Dataset extract -

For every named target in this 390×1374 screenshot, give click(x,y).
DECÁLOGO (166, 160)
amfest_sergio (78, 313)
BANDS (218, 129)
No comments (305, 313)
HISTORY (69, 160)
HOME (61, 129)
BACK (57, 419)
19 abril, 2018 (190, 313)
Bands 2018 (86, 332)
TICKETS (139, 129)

Instruction -
Copy the data above line for line, changing nothing.

Full output -
For every named target in this 390×1374 screenshot, give click(x,y).
DECÁLOGO (166, 160)
amfest_sergio (78, 313)
BANDS (218, 129)
No comments (305, 313)
HISTORY (69, 160)
HOME (61, 129)
BACK (57, 419)
19 abril, 2018 (190, 313)
Bands 2018 (86, 332)
TICKETS (139, 129)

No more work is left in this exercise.